— What is being asked —
Whichever lines of the entries hold the word "agent" should be identified and copied.

Stored dataset items:
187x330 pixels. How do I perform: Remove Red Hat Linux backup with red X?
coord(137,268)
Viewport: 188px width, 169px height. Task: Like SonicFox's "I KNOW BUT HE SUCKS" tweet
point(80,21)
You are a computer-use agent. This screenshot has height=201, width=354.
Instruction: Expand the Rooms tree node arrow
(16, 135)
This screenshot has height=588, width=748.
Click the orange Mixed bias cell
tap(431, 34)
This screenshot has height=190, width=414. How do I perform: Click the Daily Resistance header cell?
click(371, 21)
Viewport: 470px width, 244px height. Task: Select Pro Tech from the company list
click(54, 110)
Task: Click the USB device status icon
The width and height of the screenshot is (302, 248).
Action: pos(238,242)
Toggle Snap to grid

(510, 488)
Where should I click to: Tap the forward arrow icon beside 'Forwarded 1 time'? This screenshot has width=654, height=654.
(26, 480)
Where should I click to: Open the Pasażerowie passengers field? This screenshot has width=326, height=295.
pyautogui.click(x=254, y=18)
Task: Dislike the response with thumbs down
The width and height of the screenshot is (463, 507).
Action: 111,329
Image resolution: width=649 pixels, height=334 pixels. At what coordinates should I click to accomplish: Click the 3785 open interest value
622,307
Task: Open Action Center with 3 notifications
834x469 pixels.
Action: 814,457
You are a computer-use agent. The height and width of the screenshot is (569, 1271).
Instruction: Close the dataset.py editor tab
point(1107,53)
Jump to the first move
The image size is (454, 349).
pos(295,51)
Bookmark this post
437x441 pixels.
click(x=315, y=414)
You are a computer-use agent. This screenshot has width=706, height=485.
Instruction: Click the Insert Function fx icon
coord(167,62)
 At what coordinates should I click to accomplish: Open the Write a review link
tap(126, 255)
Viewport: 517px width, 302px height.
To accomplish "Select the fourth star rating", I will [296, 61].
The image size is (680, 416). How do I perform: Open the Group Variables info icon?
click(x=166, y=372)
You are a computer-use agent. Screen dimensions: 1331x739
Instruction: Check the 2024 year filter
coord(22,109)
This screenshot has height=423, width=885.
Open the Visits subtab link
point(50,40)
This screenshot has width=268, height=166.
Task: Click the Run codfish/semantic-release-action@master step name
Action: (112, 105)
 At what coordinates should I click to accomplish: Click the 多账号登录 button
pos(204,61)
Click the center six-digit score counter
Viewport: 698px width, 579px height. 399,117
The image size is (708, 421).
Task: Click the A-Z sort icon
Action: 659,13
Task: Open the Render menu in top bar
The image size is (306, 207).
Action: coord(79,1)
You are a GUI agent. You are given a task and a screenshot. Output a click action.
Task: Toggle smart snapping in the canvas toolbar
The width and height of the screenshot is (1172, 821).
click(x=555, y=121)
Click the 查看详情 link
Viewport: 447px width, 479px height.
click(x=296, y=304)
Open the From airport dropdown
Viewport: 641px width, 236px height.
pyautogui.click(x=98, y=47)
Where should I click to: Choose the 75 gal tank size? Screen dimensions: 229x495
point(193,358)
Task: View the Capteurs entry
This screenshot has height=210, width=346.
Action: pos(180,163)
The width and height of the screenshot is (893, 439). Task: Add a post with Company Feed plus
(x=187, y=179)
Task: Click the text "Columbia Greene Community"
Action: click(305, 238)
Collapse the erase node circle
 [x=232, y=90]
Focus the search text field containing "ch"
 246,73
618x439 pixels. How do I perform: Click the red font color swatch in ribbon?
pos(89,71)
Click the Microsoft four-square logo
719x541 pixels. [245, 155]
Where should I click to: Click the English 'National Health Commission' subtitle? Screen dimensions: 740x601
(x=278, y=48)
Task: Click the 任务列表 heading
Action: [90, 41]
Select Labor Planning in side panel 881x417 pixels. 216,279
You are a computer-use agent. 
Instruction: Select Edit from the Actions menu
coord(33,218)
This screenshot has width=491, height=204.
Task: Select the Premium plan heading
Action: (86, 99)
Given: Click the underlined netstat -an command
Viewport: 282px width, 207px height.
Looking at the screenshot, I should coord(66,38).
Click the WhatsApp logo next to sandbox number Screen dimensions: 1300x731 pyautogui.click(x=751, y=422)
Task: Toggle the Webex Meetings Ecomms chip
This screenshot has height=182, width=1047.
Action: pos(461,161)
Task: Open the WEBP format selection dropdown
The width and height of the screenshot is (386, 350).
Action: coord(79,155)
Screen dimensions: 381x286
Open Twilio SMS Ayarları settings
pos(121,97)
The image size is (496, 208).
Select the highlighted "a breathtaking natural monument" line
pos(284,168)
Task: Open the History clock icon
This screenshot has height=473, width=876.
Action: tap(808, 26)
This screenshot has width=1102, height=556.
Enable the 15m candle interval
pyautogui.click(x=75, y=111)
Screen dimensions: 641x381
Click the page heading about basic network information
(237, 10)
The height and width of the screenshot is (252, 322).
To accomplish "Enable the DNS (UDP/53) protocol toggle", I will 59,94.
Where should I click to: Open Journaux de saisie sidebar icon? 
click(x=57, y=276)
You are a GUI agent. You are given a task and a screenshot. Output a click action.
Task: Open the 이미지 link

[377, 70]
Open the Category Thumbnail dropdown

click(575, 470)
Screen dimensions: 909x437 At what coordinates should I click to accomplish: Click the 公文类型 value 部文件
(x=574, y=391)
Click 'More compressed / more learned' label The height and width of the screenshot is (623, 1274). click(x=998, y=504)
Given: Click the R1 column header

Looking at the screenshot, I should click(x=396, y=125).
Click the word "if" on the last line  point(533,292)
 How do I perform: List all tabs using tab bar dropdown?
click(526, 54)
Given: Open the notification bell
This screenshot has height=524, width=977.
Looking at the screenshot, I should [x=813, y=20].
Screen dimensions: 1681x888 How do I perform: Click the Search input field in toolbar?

— Exercise output —
You are a computer-use agent. This screenshot has height=201, width=354.
You are a computer-use agent. The height and width of the screenshot is (569, 1271).
You are a computer-use agent. This screenshot has width=706, height=485.
You are a computer-use agent. Screen dimensions: 1331x739
You are a GUI agent. You are given a task and a screenshot. Output a click action.
You are a computer-use agent. 
You are a GUI agent. You are given a task and a screenshot. Output a click action.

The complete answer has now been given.